____ Data to use
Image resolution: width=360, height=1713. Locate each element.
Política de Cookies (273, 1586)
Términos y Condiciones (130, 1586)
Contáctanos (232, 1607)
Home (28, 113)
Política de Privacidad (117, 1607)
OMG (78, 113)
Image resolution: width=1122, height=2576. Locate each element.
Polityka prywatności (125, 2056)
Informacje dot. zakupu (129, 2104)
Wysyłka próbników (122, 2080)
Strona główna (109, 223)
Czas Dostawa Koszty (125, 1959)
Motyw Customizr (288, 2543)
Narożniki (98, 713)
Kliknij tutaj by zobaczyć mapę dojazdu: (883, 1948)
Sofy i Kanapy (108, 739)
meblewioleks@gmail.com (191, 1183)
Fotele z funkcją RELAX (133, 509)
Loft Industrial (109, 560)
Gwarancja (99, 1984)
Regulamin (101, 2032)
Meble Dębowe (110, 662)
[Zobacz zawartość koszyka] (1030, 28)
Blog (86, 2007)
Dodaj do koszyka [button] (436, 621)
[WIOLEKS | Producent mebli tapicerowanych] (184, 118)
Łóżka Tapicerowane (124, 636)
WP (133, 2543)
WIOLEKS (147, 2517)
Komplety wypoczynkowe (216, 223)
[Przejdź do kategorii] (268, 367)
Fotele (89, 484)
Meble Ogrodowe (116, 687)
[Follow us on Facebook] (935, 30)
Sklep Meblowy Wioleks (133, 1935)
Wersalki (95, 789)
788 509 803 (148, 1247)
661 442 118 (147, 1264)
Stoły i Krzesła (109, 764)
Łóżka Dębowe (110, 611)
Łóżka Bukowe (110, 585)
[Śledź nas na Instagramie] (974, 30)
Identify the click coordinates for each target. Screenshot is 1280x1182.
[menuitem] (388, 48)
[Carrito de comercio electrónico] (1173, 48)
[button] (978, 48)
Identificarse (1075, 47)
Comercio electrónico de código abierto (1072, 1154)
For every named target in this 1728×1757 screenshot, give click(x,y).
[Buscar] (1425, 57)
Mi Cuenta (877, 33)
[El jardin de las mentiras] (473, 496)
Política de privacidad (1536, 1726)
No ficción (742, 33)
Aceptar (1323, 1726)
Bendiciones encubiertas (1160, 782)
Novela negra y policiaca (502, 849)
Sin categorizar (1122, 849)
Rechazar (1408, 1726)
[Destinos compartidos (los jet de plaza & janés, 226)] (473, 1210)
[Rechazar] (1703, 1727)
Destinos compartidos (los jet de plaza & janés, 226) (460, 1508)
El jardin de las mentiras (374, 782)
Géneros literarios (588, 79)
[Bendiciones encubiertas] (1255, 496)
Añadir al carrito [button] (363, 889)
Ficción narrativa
________
#### [Your goal]
Each entry must be output exactly as it was written.

#### [Answer to the problem]
Image resolution: width=360, height=1713. Locate each element.
Política de Cookies (273, 1586)
Términos y Condiciones (130, 1586)
Contáctanos (232, 1607)
Home (28, 113)
Política de Privacidad (117, 1607)
OMG (78, 113)
Image resolution: width=1122, height=2576. Locate each element.
Polityka prywatności (125, 2056)
Informacje dot. zakupu (129, 2104)
Wysyłka próbników (122, 2080)
Strona główna (109, 223)
Czas Dostawa Koszty (125, 1959)
Motyw Customizr (288, 2543)
Narożniki (98, 713)
Kliknij tutaj by zobaczyć mapę dojazdu: (883, 1948)
Sofy i Kanapy (108, 739)
meblewioleks@gmail.com (191, 1183)
Fotele z funkcją RELAX (133, 509)
Loft Industrial (109, 560)
Gwarancja (99, 1984)
Regulamin (101, 2032)
Meble Dębowe (110, 662)
[Zobacz zawartość koszyka] (1030, 28)
Blog (86, 2007)
Dodaj do koszyka [button] (436, 621)
[WIOLEKS | Producent mebli tapicerowanych] (184, 118)
Łóżka Tapicerowane (124, 636)
WP (133, 2543)
WIOLEKS (147, 2517)
Komplety wypoczynkowe (216, 223)
[Przejdź do kategorii] (268, 367)
Fotele (89, 484)
Meble Ogrodowe (116, 687)
[Follow us on Facebook] (935, 30)
Sklep Meblowy Wioleks (133, 1935)
Wersalki (95, 789)
788 509 803 (148, 1247)
661 442 118 (147, 1264)
Stoły i Krzesła (109, 764)
Łóżka Dębowe (110, 611)
Łóżka Bukowe (110, 585)
[Śledź nas na Instagramie] (974, 30)
Identify the click coordinates for each target. Screenshot is 1280x1182.
[menuitem] (388, 48)
[Carrito de comercio electrónico] (1173, 48)
[button] (978, 48)
Identificarse (1075, 47)
Comercio electrónico de código abierto (1072, 1154)
For every named target in this 1728×1757 screenshot, give click(x,y).
[Buscar] (1425, 57)
Mi Cuenta (877, 33)
[El jardin de las mentiras] (473, 496)
Política de privacidad (1536, 1726)
No ficción (742, 33)
Aceptar (1323, 1726)
Bendiciones encubiertas (1160, 782)
Novela negra y policiaca (502, 849)
Sin categorizar (1122, 849)
Rechazar (1408, 1726)
[Destinos compartidos (los jet de plaza & janés, 226)] (473, 1210)
[Rechazar] (1703, 1727)
Destinos compartidos (los jet de plaza & janés, 226) (460, 1508)
El jardin de las mentiras (374, 782)
Géneros literarios (588, 79)
[Bendiciones encubiertas] (1255, 496)
Añadir al carrito [button] (363, 889)
Ficción narrativa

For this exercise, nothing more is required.